An early stand-out performance came in August when the Blades came from two down at Chelsea. Wilder spoke about 'getting into his players at half-time'. Other managers would have taken the 2-0 defeat and been thankful to leave with dignity. He demanded more.

Of course, at the elite level, coaches like Pep Guardiola and Jurgen Klopp can put their vision into operation with the most technically-gifted players - and those trying to get to the top will study and imitate what they are doing. That has undoubtedly filtered down through the divisions in a positive way. Norwich and Aston Villa have been similarly proactive in their tactical approach this season and struggled, which serves only to underline the excellence of Wilder.

Playing three centre-backs is not new - a lot of promoted clubs have done it and Liverpool played that way when I made my debut in 1997 - but the way Sheffield United go about it is unique. You do not see other teams encouraging the wide centre-backs to overlap like Sheffield United, or telling their centre midfielders and strikers to overload wide areas.

He did not play 3-5-2 at his former clubs. In fact, he only changed tack after losing three and drawing one of his first four League One games in charge at the start of the 2016/17 season. His side was booed off after a 3-0 home loss to Southend. They lost their next game, too, but went on to win 100 points to gain promotion. It needed courage and vision to lead that kind of transformation.

I am looking forward to seeing how Wilder's coaching career develops, and what kinds of opportunities present themselves or attract him in the future. We all know how difficult it is for English managers to get the biggest Premier League jobs. It is easier to get the England job than one at a top-six club. The last thing I want to do is go down the tired route of complaining English managers are misjudged on stereotypes and false perceptions. I think the way certain coaches are typecast is more complex than that.

We attach labels based on more than nationality. Since they are facing each other next Saturday it is worth comparing the broad view of Wilder to Bournemouth's Howe.

On the surface, they have followed a similar career trajectory. The difference is Howe is seen as more sophisticated, possessing purer footballing beliefs, a manager-in-waiting for a club such as Spurs, or even England.

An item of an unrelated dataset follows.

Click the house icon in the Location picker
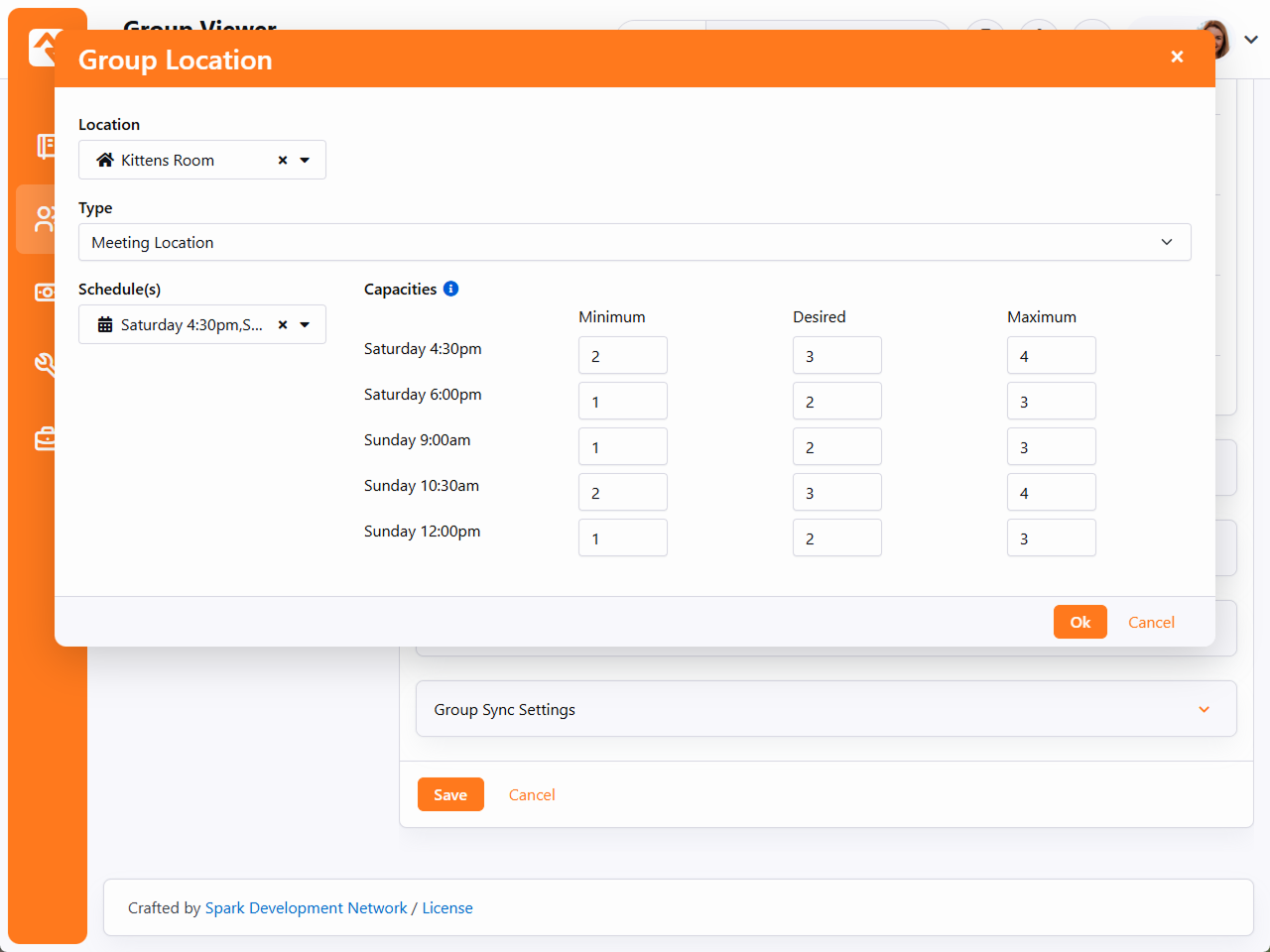1270x952 pixels. click(x=105, y=160)
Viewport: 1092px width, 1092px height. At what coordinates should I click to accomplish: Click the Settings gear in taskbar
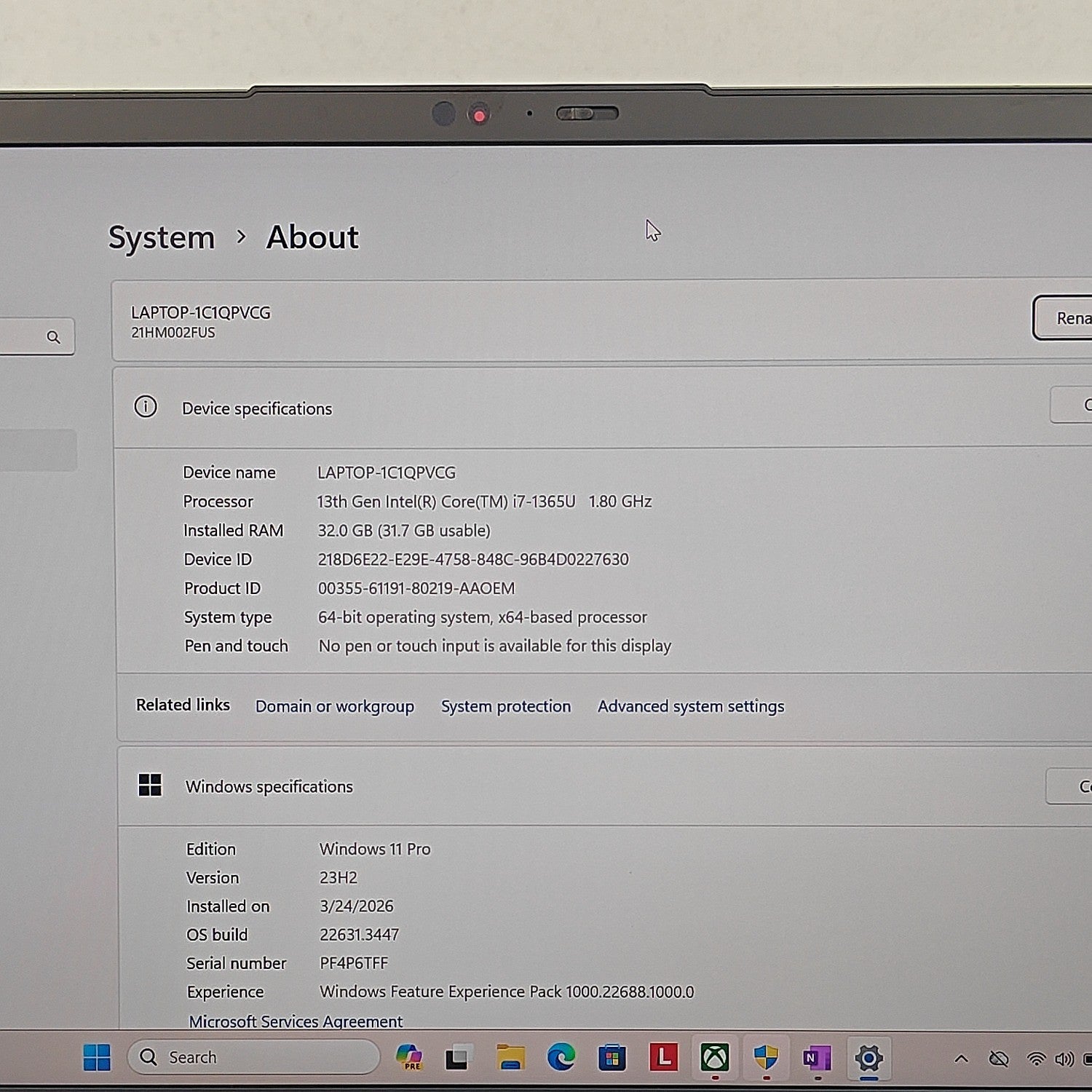pos(869,1058)
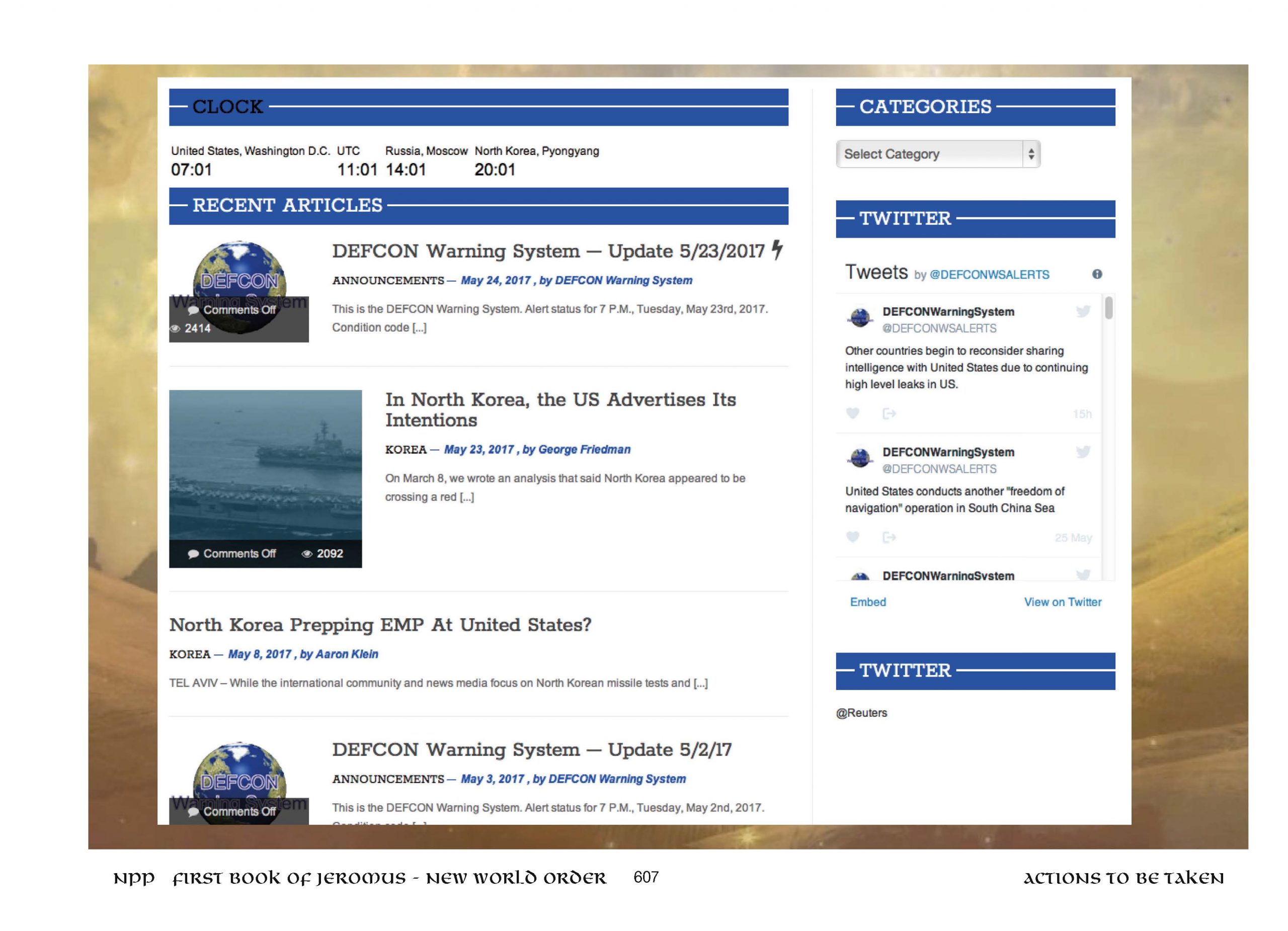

That opportunity has not yet come - and to be fair to Howe he regularly plays the hype down - but there are plenty who believe it unjust that he has been overlooked for so long.

Do we feel the same way about Wilder? There is a patronising tone about the praise heaped upon him.

Does he have too much of a plain-speaking northern accent? Is it because he is not deemed 'fashionable?' I keep hearing how his side has qualities such as togetherness, spirit and organisation - attributes which ought to be compulsory but tend to be emphasised more when judging sides of limited ability. You never hear Bournemouth described as such, the implication being there is more finesse to their game. It is not true.

Sheffield United did not have the same wealthy backing as Bournemouth when moving up the divisions. They did play a cultured game, however, and there is nothing 'old school' about Wilder's approach. He has achieved amazing results through far more than hard work.

There is another cause to celebrate Wilder's success. The Premier League is healthier with a geographical mix and for a while there was an imbalance between clubs from the north and south.

Since the Premier League was formed there has been a worrying decline at northern clubs and it is sad to see the state of the likes of Blackburn, Bolton and Sunderland when you consider where they were not so long ago - and where they should be now. This trend concerns me.

Overseas players may be more attracted to living near cities such as Brighton and Bournemouth, but if some of the great institutions of the north west and Yorkshire revive themselves, that can change.

Leeds might add to the Yorkshire contingent by securing promotion. That will add more colour, emotion and - dare one say - interesting fixtures to the calendar.

Bramall Lane is one of the most thrilling venues to watch Premier League football this season. And Wilder must take the credit for this.